Products used to manufacture the vessels will be imported from many countries, including the United States.
“Unlike some industries, the yacht industry is highly driven by acceptable brands,” Setzer said. “Everything needed on yachts of these high levels cannot be produced in China, nor is it Kingbay’s goal to do so.”
The designs are already on the drawing boards of the Setzer studio and the project tooling should begin August 1, 2008.
The Kingbay deal was sealed during Ward Setzer’s recent tour of marine-related manufacturing facilities in China. Traveling over 1500 miles, from cities to small towns, Setzer visited machine shops, injection molders, chemical plants, and upholstery manufacturers.
Along the way, he interviewed Chinese business owners about such issues as labor, housing, health care, fuel and food costs. He made it a point to gain as wide a view as possible of the Chinese economy and specifically how it will relate to the product to be built to the Setzer label.

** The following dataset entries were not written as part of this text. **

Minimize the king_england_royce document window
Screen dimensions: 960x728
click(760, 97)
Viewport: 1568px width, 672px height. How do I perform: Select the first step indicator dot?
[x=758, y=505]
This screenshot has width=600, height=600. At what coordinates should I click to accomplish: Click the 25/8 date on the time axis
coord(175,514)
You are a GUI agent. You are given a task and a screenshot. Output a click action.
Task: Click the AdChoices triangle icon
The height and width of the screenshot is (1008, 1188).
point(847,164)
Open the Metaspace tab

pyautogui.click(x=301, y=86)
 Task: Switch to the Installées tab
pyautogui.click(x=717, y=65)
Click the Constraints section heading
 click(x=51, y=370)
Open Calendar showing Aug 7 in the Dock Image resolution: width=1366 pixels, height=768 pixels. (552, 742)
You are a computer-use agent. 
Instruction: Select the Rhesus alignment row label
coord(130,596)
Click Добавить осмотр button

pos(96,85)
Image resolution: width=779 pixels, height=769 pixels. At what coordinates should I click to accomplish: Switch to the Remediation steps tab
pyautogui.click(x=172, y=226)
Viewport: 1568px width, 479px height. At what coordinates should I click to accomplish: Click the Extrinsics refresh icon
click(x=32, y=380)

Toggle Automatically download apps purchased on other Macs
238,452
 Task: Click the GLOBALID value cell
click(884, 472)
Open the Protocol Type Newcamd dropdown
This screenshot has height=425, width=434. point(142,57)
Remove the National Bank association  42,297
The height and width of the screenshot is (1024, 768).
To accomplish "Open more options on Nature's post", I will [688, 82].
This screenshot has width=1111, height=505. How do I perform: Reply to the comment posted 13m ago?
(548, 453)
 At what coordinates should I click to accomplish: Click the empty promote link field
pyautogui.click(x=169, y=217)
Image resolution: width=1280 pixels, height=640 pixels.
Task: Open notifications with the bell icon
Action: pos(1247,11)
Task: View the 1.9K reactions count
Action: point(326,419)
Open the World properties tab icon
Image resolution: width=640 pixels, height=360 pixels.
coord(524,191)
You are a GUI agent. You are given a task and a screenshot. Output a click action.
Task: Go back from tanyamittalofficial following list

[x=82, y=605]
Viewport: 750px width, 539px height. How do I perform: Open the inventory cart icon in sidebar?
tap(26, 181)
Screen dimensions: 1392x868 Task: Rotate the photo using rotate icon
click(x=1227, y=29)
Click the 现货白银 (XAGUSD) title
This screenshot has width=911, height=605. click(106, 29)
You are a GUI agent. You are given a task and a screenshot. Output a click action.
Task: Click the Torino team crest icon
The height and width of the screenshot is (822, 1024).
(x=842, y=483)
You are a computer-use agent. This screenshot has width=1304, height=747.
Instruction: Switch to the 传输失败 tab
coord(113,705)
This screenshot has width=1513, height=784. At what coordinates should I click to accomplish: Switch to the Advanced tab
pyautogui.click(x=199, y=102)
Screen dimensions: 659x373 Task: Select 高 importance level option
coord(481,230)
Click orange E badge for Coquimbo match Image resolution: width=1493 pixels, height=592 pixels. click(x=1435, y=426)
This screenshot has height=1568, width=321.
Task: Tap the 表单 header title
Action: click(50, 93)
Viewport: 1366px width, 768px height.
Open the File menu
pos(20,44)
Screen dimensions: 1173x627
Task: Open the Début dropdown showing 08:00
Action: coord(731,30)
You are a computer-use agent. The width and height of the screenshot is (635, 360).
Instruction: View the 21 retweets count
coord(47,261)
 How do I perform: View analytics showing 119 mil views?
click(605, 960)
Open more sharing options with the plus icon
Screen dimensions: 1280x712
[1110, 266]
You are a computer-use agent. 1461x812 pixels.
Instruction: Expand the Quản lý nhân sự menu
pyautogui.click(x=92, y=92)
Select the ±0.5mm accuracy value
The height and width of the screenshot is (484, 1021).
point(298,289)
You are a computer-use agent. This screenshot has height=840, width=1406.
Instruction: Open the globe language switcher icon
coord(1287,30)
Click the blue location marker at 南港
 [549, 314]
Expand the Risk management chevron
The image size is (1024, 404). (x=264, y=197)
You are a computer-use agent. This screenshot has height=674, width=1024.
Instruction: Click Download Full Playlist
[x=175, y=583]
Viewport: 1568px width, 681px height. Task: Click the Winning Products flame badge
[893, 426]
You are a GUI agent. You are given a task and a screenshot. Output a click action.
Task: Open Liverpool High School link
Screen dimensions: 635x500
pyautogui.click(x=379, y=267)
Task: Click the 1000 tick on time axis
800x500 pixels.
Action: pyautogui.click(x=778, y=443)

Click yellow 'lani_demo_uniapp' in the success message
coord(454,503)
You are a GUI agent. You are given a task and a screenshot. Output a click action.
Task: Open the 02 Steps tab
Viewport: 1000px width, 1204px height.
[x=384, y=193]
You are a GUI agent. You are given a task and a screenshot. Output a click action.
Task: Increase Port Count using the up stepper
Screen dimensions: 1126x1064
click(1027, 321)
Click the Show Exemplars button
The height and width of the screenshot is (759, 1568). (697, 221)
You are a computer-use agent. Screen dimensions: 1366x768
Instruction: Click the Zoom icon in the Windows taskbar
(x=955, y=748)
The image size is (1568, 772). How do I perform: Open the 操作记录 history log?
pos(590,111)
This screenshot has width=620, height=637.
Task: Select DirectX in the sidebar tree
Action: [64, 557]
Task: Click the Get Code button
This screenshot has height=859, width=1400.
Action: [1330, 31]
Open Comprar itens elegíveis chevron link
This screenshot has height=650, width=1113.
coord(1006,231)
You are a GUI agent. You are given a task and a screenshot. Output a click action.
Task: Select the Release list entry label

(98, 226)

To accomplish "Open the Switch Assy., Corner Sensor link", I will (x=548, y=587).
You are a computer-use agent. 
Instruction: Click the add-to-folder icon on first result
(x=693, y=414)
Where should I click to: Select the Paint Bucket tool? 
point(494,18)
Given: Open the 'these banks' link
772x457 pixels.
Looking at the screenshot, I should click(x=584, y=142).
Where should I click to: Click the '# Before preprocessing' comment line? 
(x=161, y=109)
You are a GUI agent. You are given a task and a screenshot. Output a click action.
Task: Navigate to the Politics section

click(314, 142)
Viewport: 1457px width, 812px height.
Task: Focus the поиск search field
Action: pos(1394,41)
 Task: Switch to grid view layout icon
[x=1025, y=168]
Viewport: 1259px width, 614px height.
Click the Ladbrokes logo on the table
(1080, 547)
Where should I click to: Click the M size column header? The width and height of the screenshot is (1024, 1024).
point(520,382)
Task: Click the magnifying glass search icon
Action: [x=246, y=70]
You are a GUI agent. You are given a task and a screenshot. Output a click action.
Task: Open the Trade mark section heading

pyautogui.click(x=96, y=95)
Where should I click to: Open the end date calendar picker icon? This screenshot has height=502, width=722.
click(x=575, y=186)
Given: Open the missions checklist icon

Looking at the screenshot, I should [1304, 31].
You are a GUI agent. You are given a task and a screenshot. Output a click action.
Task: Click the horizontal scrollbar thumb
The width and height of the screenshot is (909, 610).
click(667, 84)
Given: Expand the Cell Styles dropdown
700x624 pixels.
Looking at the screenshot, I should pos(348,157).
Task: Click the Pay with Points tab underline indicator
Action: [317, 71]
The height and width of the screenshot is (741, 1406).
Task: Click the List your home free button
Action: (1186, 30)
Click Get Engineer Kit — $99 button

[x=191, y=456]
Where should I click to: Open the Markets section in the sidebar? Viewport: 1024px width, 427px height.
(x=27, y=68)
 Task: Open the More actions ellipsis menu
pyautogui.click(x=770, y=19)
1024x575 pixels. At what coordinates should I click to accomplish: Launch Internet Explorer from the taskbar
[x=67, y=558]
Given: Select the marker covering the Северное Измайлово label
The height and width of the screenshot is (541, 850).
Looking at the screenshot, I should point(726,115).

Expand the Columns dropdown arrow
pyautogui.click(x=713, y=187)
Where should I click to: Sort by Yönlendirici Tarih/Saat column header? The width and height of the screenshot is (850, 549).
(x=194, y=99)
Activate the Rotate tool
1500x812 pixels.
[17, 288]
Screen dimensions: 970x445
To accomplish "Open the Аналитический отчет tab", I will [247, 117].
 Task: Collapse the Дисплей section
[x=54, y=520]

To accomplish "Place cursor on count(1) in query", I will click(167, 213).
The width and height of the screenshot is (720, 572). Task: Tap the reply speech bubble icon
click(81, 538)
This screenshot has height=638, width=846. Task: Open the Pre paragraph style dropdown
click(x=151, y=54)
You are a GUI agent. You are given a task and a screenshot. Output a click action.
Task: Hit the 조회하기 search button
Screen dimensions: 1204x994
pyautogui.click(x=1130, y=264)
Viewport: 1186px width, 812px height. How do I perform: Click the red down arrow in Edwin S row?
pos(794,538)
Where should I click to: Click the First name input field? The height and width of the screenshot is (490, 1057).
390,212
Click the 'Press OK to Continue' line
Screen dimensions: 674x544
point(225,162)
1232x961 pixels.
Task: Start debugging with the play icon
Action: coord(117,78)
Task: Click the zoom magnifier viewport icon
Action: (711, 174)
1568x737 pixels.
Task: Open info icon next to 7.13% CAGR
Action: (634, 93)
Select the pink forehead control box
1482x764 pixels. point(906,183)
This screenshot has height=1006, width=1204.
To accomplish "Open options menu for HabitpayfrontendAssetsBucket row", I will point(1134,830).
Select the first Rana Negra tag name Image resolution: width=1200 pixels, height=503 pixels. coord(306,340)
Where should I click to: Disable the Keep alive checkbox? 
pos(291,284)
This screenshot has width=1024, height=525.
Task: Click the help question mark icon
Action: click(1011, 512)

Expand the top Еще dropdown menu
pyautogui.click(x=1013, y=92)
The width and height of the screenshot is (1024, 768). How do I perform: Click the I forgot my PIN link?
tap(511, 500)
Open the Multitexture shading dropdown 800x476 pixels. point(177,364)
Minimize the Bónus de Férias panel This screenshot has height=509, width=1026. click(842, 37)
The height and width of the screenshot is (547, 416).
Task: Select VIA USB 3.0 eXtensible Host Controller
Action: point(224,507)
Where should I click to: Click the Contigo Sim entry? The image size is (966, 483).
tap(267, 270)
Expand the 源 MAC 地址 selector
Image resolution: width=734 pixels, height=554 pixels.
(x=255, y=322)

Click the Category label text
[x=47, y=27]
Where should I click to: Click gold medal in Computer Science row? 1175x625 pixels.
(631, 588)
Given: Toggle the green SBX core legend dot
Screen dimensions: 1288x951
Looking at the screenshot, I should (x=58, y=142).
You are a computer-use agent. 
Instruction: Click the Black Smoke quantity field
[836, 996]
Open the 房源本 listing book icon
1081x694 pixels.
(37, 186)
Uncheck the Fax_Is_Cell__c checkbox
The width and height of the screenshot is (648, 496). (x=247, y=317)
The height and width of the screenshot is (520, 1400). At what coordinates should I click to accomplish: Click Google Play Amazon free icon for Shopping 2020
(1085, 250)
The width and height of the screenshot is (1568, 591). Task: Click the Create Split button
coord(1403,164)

“The Chinese suffer from economic concerns similar to ours every day, where fuel and food costs are almost the same as ours yet the living wage is far lower. Every newspaper and news cast speaks of environmental concerns and attempts at gaining control of their growth. I hope that by gaining this wider perspective we will be able to design responsibly, allow for conditions at hand, and have our products enter the marketplace as the best that they can be.”
Setzer admits he had been reluctant to re-enter the pleasure yacht construction market in China after less than profitable ventures there in the late ‘90s. “But it all boils down to trying harder, accepting challenges, being open to learn new ways, and not just stick our heads in the sand. In the past, Asian yards as a whole have been known for building boats, not yachts. But that tide is turning and our resolve has been to participate responsibly — all for the better good of the marine industry worldwide.”
Kingbay was founded in 2005 and presently manufactures fiberglass production vessels up to 48 feet in length within its state-of-the art facilities. Kingbay principals have visited major U.S. and European trade shows for the past 18 months, conducting research and interviewing designers such as Setzer.
“We know they ended up with our studio based on our brand and the innovative scope of our past designs,” Setzer said. “The legal use of our label, or brand, was a major part of the negotiations.”
Kingbay is a division of Huadong Electromechanical Manufacturing Company. Huadong is known for its injection molding, appliance manufacturing, and engineering facilities, housed within a ultra-modern, multi-acre campus setting with 1500 employees.
Ningbo is a medium-sized city approximately 100 miles south of Shanghai on the Pacific Ocean where fishing fleets have been established for centuries.